地元絶対王者の自信と余裕
文・小笠原萠子 一般社団法人 日本ピアノ調律師協会
(月刊ショパン2021年12月号掲載)
今大会に唯一2台のピアノを提供したスタインウェイ社。絶対王者の風格に加え、地元でワルシャワ・フィルハーモニーホールの音響を熟知しているアドバンテージは否めなかった。ハンブルグ・スタインウエイ「300」 と「479(sn.611479)」の性格の異なる2台は、インターネット上でもその音の違いが分かるほどであった。
最も多くのコンテスタントが選んだのは、コンクール会場であるワルシャワ・フィルハーモニーホールのハウスピアノの「479」。出場87名中42名が選んだ。「300」は コンクール主催者のショパン・インスティテュートの所有で22名が選ぶ。共に数年前に購入されたものとのこと。
「479」はパワーがあり遠鳴りが美しいピアノ。「300」は甘美な音色が魅力で女性的な強さがあるように聴こえた。

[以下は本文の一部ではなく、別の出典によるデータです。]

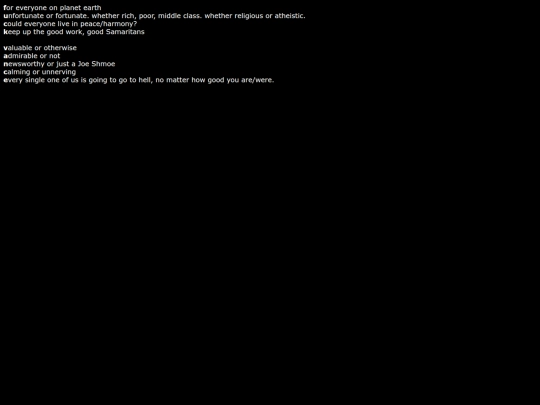
Task: Click the line 'could everyone live in peace/harmony?'
Action: point(70,24)
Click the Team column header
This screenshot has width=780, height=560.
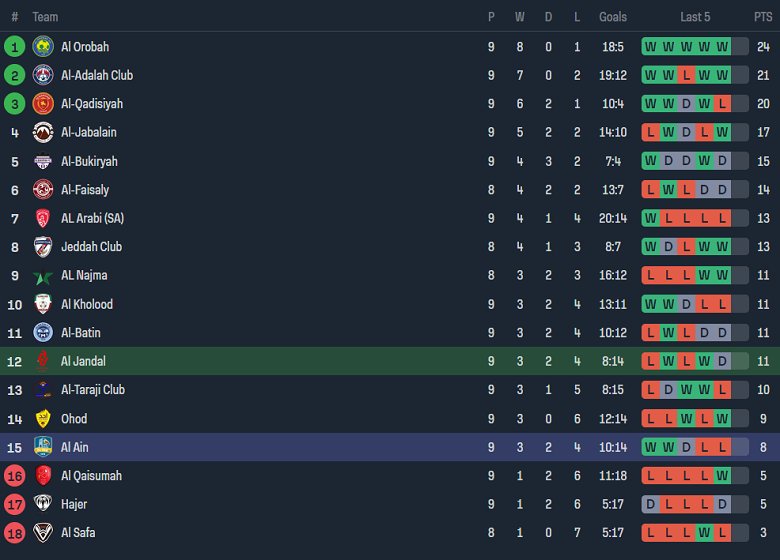point(45,17)

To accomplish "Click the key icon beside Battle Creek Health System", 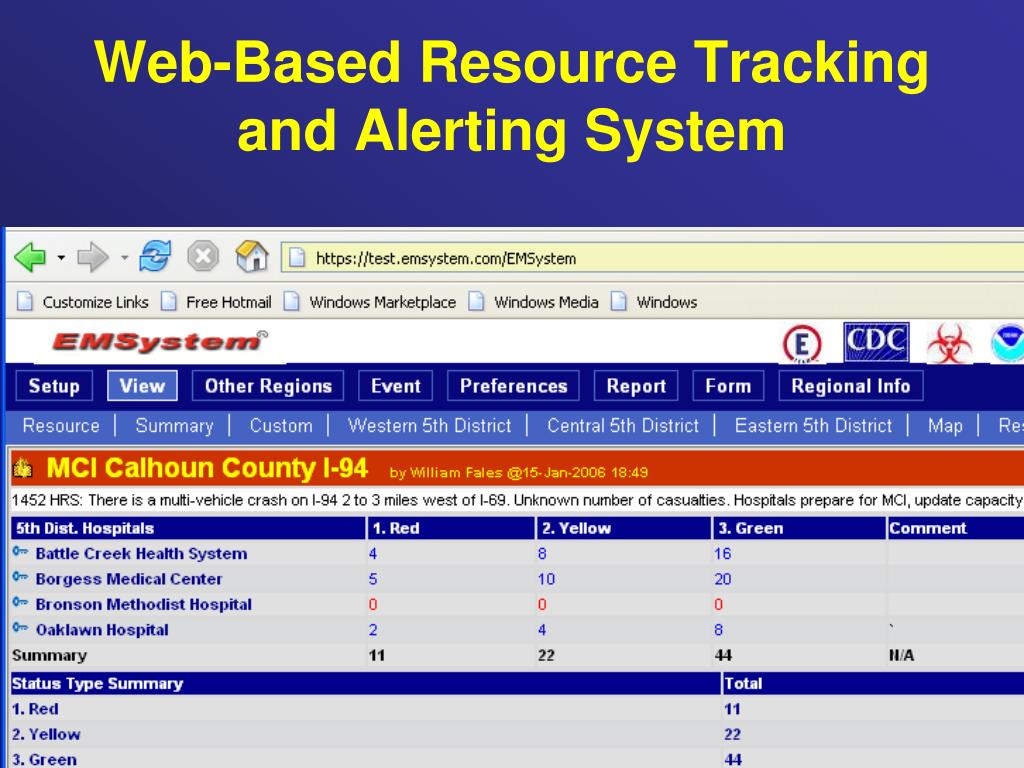I will pos(19,553).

1人で2台調律したヤレック・ベトナスキーさん(2021年10月8日)
1社から2台のピアノを提供できるのも強み。何と言っても、ホームグランド。アウェイの他社とは余裕が違う。ファイナルでも反田恭平、小林愛実、ヤクブ・クシリックの入賞者を含む6名が「479」 を使用。反田のコンチェルトでは、打楽器的な効果もフルに引き出された表現で、圧倒的に聴衆を魅了した。
1人で2台を調律した、地元のヤレック・ベドナスキーは、購入時に会場の音響に相応しいピアノについて助言したようだ。彼自身もピアニストであり、コンクールで最優先にするべき審査員席(2階バルコニー席最前列)に、もっとも美しい音が響くように、微妙な温湿度の変化を読みながら、限られた時間内にピアノをベストな状態にできる技術者だと、スタインウェイ・コンサート&アーティストデパートメントのグラナー氏から絶対の信頼を寄せられていた。
もちろん楽器は個体ごとに生まれ持った性質はある。しかし、もともとこの2台はこれほど大きな差異があったわけではなく、整備(整調、調律、整音)の段階でアクションの弾き具合を整える「整調」で異なる性格のほとんどを作りあげたという。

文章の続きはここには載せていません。